V/A « Alternative Frequencies 3 » (Worm interface CD 015) - 1998

Permettez, chers lecteurs, cette petite saoulerie laudative au retard confondant. Cette sélection de pièces du catalogue de Worm Interface date de 1998, c’est à dire, à la vitesse où défile l’information dans le domaines des musiques “actuelles mais avec un peu d’avance, parce que il faut pas charrier quoi”, d’au moins la préhistoire. Pourtant, ce caractère antédiluvien n’en amoindrit pas les charmes. À la fois cosmopolite - les participants viennent d’Angleterre, du canada, de Suède, des USA, de Russie et du Japon - et unitaire - le champ d’influences sonores de l’ensemble nous est familier -, cette compilation s’écoule tranquillement.
Que des tout jeunes, comme s’il s’agissait d’une présentation de travaux de fin d’année.
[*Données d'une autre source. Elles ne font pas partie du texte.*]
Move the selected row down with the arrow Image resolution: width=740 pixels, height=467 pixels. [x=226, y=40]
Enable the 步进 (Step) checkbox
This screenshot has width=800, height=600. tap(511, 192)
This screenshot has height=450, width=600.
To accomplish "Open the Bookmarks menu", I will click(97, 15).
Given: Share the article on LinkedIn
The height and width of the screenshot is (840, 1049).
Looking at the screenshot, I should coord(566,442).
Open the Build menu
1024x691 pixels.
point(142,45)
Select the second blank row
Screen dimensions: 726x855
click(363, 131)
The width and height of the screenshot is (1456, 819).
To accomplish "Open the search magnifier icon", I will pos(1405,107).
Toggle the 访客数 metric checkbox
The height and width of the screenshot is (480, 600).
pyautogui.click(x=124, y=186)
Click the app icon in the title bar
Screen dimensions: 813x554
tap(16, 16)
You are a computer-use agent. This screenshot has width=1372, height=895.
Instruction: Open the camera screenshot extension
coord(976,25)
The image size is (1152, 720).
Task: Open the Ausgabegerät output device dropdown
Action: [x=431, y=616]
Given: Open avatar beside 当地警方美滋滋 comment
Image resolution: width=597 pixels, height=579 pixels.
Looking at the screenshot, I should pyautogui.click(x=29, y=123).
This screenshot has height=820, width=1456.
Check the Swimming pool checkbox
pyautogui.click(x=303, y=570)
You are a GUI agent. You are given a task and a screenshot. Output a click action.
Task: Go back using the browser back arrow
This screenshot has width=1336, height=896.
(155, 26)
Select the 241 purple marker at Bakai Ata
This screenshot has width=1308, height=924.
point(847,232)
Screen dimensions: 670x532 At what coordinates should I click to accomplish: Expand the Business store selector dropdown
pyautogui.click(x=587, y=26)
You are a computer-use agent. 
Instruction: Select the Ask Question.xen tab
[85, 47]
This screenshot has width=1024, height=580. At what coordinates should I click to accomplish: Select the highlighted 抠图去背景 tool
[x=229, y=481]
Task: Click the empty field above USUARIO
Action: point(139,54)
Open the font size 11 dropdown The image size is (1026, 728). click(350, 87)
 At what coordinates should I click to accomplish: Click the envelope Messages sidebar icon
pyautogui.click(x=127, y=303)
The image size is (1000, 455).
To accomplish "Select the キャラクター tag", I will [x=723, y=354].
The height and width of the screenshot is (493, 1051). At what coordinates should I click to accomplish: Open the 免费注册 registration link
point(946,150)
On s’amuse à repérer les influences : Squarepusher pour Baraki, The Black Dog pour Rook Valard, et même Beaumont Hannant pour Plod. Ça amène le sourire, mais ça aide aussi à prendre conscience que cette musique sans nom (electronica ? Bof…), qu’on aime et défend depuis trois plombes, a déjà une histoire. Sur le coup, ça fait un petit pincement au cœur, ça porte à aller recompter ses cheveux blancs. Mais l’on est tout aussi rapidement rasséréné lorsqu’apparaît, éminente évidence, la perspective d’un futur. Mirifique. Car il y a Freeform, qui à force de ne pas arrêter de confirmer, finira bien par nous tuer. Surtout il y a Gescom (Autechre), qui laisse tout, tout le monde, tout le reste, sur le carreau, médusé. Ils confirment sur cet hymne nommé « Leritue (gibber mix) » ce qu’annonçait déjà leur étonnant remix de Tortoise cet hiver : ils ont compris leurs machines, ils se parlent et échangent points de vue et sentiments. Du fragment, de l’épars, émergent avec aisance une mélodie et un beat enveloppants.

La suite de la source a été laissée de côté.